STRASBOURG – Le lundi 11 septembre, des associations alévies kurdes et turques d’Europe ont organisé une manifestation devant le Parlement européen contre l’islamisation des écoles turques. Comme le disent les locuteurs alévis, le projet ÇEDES introduit des imams dans les écoles sous couvert d’une « éducation aux valeurs », transformant ainsi les écoles en mosquées. Sarah Glynn examine les implications de l’agenda islamiste croissant dans l’éducation dans un pays qui prétend être sectaire, mais refuse pourtant de reconnaître la religion alévie, la deuxième plus grande religion de Turquie après l’islam sunnite.

Des représentants alévis de toute la diaspora européenne se sont rassemblés lundi devant le Parlement européen pour souligner leur campagne contre l’islamisation des écoles turques.
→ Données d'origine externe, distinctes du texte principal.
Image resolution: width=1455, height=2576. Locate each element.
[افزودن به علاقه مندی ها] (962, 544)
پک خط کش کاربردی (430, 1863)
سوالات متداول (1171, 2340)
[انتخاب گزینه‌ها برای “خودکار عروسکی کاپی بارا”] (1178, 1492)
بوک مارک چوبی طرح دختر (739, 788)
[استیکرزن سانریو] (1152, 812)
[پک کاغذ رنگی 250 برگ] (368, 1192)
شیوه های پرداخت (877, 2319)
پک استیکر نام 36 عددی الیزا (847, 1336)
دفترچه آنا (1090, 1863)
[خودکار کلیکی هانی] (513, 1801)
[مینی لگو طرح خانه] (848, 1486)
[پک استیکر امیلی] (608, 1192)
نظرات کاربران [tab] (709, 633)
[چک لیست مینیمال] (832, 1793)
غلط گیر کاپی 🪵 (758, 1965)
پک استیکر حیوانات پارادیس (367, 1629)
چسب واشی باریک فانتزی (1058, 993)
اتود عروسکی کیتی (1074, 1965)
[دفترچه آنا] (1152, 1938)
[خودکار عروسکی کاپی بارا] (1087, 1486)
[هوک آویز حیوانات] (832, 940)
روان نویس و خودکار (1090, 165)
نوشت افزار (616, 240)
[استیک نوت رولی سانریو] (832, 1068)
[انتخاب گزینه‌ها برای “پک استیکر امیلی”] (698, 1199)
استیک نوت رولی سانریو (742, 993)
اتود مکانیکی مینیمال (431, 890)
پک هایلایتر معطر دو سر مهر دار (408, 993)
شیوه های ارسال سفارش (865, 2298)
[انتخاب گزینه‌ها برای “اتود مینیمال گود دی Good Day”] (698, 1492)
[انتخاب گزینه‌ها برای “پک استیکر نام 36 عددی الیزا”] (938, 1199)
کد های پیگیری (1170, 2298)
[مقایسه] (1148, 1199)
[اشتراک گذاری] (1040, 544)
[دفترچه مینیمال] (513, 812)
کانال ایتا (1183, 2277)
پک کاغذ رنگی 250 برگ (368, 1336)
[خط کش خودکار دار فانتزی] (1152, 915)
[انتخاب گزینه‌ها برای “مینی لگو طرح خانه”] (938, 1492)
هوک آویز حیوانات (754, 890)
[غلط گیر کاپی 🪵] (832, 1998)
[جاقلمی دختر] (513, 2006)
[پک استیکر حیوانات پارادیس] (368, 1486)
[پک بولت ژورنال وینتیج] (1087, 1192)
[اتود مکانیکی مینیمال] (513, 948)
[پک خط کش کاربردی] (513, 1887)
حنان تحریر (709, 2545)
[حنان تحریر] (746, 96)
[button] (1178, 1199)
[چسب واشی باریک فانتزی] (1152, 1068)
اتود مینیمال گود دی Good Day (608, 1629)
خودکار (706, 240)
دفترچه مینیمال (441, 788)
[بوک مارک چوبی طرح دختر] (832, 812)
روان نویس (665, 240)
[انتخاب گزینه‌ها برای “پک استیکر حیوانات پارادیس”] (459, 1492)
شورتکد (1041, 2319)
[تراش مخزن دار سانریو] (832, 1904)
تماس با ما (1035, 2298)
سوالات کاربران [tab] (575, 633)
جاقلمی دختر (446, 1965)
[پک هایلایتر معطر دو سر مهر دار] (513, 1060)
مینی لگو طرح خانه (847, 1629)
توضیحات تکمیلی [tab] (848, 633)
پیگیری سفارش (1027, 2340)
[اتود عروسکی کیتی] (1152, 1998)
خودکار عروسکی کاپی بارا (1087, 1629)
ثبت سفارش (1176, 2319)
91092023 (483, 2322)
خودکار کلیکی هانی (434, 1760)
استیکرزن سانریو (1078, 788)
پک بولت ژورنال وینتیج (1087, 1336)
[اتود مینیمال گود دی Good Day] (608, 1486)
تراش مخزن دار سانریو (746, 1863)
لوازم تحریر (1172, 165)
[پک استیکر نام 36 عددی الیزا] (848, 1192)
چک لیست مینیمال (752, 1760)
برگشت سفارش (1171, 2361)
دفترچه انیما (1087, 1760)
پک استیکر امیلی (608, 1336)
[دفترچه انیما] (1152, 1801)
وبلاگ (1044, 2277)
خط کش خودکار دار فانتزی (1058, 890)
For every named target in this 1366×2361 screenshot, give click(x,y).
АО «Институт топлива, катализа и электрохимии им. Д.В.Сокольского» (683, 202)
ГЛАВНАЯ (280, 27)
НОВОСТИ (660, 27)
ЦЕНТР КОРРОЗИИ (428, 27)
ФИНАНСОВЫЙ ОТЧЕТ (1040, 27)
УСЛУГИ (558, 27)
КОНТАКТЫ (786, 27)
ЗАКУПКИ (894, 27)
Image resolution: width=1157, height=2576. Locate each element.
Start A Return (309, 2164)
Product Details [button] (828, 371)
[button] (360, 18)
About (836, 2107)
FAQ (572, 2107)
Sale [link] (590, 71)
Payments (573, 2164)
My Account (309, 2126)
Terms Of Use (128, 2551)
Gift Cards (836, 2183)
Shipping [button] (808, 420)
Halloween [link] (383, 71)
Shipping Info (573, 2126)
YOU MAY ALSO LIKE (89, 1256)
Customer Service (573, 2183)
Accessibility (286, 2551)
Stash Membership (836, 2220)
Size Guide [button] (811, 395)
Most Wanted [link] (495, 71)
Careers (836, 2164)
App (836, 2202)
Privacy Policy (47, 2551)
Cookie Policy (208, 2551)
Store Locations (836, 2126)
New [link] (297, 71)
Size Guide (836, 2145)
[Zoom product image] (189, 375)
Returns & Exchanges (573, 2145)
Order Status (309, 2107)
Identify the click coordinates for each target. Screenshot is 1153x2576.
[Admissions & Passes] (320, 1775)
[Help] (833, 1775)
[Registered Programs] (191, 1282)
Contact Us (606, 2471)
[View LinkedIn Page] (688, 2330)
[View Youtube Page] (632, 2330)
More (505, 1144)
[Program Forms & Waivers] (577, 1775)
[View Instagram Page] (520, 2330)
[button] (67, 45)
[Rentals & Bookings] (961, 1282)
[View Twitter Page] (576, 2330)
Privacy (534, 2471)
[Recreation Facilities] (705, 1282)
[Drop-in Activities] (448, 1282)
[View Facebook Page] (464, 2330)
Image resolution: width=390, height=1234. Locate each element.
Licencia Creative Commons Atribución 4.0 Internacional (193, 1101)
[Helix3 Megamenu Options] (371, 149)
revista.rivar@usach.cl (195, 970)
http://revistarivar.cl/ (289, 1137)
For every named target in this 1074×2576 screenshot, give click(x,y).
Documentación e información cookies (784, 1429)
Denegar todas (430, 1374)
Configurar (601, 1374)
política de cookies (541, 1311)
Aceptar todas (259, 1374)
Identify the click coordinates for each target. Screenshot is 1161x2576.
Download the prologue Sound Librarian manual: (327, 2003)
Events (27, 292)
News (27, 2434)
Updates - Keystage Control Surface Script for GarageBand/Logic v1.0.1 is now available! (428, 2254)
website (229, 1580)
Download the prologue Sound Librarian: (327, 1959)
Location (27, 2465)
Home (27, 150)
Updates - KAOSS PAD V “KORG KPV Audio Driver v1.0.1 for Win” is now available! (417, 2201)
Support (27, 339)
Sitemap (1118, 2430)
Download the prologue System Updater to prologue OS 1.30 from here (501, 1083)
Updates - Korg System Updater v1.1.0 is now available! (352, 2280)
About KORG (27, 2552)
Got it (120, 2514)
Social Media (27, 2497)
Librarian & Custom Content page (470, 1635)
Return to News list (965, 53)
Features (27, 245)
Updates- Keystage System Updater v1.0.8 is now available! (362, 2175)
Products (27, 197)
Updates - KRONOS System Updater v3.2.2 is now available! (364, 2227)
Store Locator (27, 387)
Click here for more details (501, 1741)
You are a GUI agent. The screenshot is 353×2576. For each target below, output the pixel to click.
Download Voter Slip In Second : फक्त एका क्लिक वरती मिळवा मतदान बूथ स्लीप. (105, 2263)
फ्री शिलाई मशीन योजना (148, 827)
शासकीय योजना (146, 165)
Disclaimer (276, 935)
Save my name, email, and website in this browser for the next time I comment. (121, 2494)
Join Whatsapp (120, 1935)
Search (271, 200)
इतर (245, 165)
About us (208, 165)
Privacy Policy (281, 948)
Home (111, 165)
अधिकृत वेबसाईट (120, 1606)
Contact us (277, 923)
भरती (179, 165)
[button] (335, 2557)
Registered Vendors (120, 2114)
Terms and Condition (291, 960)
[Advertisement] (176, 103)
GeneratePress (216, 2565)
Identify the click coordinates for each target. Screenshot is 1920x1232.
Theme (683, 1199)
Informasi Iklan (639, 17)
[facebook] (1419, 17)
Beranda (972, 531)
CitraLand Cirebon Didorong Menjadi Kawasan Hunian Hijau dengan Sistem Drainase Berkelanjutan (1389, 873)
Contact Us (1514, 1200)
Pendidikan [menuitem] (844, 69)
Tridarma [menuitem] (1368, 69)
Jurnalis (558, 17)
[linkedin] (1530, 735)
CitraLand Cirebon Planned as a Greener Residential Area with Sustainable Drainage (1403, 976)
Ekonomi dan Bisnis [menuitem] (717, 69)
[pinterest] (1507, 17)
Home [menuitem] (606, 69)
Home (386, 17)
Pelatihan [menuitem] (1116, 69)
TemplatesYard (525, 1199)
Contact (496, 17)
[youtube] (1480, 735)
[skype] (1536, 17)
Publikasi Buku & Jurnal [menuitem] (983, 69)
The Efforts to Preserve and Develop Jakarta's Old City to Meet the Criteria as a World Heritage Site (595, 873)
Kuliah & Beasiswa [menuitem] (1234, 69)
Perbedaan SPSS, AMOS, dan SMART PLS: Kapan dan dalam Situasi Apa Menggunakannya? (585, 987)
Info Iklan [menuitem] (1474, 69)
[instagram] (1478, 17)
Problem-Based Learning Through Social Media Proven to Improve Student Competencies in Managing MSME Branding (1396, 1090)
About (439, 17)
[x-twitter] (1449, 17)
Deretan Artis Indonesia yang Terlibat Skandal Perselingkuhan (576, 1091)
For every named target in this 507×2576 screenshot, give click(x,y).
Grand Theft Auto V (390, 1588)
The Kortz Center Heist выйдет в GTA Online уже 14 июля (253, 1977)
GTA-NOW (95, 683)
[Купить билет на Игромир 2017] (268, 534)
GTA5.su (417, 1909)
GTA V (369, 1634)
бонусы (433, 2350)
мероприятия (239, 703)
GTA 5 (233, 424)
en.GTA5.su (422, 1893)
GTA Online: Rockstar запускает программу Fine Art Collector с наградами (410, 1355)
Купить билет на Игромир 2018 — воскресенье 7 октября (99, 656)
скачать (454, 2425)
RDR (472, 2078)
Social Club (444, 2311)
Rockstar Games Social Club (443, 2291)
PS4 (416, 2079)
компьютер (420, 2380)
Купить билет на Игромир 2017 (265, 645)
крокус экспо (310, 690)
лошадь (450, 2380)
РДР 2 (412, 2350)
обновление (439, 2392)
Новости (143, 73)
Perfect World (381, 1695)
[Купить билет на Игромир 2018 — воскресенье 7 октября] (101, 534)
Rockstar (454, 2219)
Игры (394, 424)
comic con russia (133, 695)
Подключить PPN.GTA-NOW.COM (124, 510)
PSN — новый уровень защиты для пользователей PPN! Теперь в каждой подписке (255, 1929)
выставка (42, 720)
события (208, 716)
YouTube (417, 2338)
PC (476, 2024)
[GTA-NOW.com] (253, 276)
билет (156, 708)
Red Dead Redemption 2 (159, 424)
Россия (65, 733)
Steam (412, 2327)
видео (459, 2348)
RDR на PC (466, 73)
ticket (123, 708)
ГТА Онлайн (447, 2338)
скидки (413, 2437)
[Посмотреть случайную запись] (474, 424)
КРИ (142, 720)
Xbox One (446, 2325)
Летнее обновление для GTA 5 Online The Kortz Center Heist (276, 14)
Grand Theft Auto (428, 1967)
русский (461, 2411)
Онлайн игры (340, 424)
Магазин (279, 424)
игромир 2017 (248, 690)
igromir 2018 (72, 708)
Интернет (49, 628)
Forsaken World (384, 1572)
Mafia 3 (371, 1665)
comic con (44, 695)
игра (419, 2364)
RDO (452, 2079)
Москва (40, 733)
Neuf pays de la Confédération européenne des associations alévies étaient représentés et les intervenants ont lu des déclarations en anglais, français, allemand et turc protestant contre la manière dont la Turquie « établit une hégémonie religieuse sectaire afin d’élever des générations islamistes ».

L’influence formatrice des années d’enfance est reconnue depuis longtemps. (…) Toute scolarité vise à façonner les jeunes esprits, et lorsque les écoles sont contrôlées par un gouvernement autoritaire et sectaire, les enfants se voient inculquer des préjugés sectaires. (…), le gouvernement turc veut utiliser ses écoles pour créer une génération gouvernée par son propre système de croyance religieuse. Dans le cas de la Turquie, il s’agit de l’islam sunnite, et le gouvernement utilise ses pouvoirs autoritaires pour imposer sa religion à chaque enfant, quelles que soient ses origines familiales ou ses convictions personnelles.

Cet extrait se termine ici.